Katherine : ) The idea behind it is perfect. The presentation I just didn't like.


message 3: by Am (new) - rated it 4 stars

Am Jam This is a great review.


John Hamilton Maybe we need more passion. Seems to work for Obama. Keep in mind Bastiat was dying of T.B. as he was writing this, so he was highly motivated to get his ideas across before he was gone. Quite honorable of him to care so much for the world he was leaving behind.


Katherine Wow. I didn't know that about him having T.B.. Still, in my memory it was a bit of an overload on that side. Haven't read it in a few years. Perhaps it's time?


Mark As someone who leans more socialist, you perfectly described exactly why I did not like 'The Law'.

I prefer persuasive literature made wholly of intellectual and logical appeals, not passionate emotionally charged ones. That isn't to say The Law wasn't quite cohesive and intellectually appealing. It was quite so- but I still found Bastiat's "passion" very much distracting from the arguments he was making.

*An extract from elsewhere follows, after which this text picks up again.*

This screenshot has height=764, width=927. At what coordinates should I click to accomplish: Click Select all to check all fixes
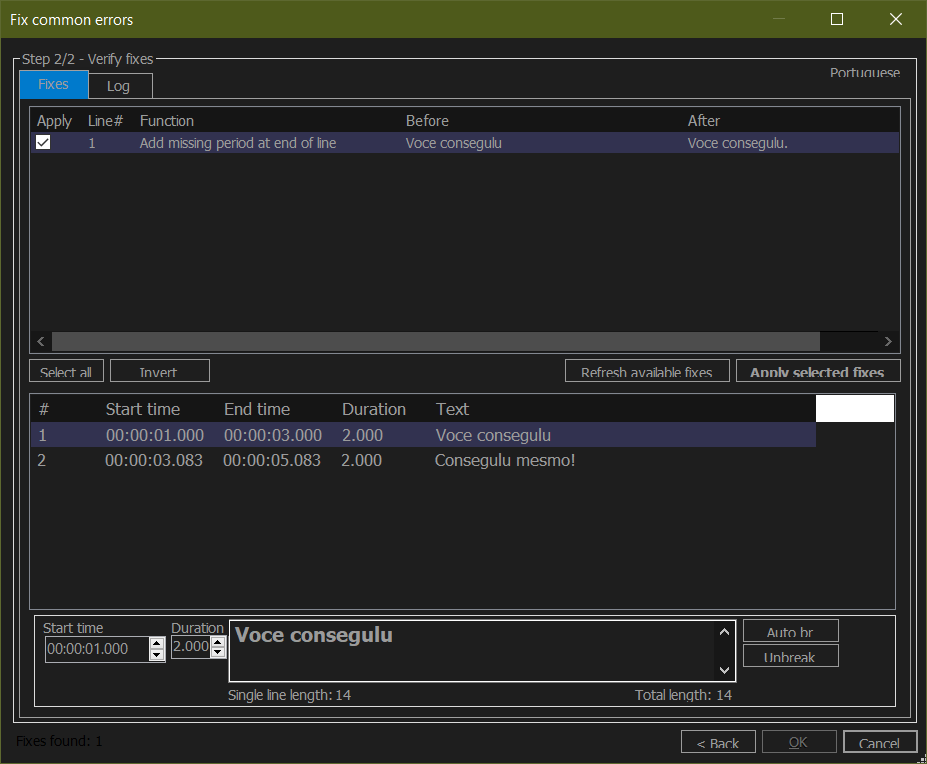point(66,371)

Collin I'm confused by people who say that "passion" distracts from logical arguments. If the logic is sound, the passion is irrelevant. Is anyone here saying the logic was unsound? Refusing to accept an intellectually sound idea because it is presented in an "emotionally charged" way seems like a poor excuse for the rejection of logic.


Mark Collin, neither I or anyone else here "refused to accept an intellectually sound idea because it is present in an "emotionally charged" way."

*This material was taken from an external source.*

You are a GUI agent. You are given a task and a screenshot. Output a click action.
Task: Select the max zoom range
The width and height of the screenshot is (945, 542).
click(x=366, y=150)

Katherine agreed with Bastiat's The Law. She merely expressed valid criticism of what she deemed to be a poor presentation of his sound argument.

While I disagree with Bastiat's presuppositions on a fundamental level, I am reasonable enough to recognize the internal consistency of his arguments. So my only criticism of the book is a stylistic one. I believe it is valid criticism.

These difference of presuppositions between Bastiat and I are a topic for another thread. This thread is about a stylistic problem.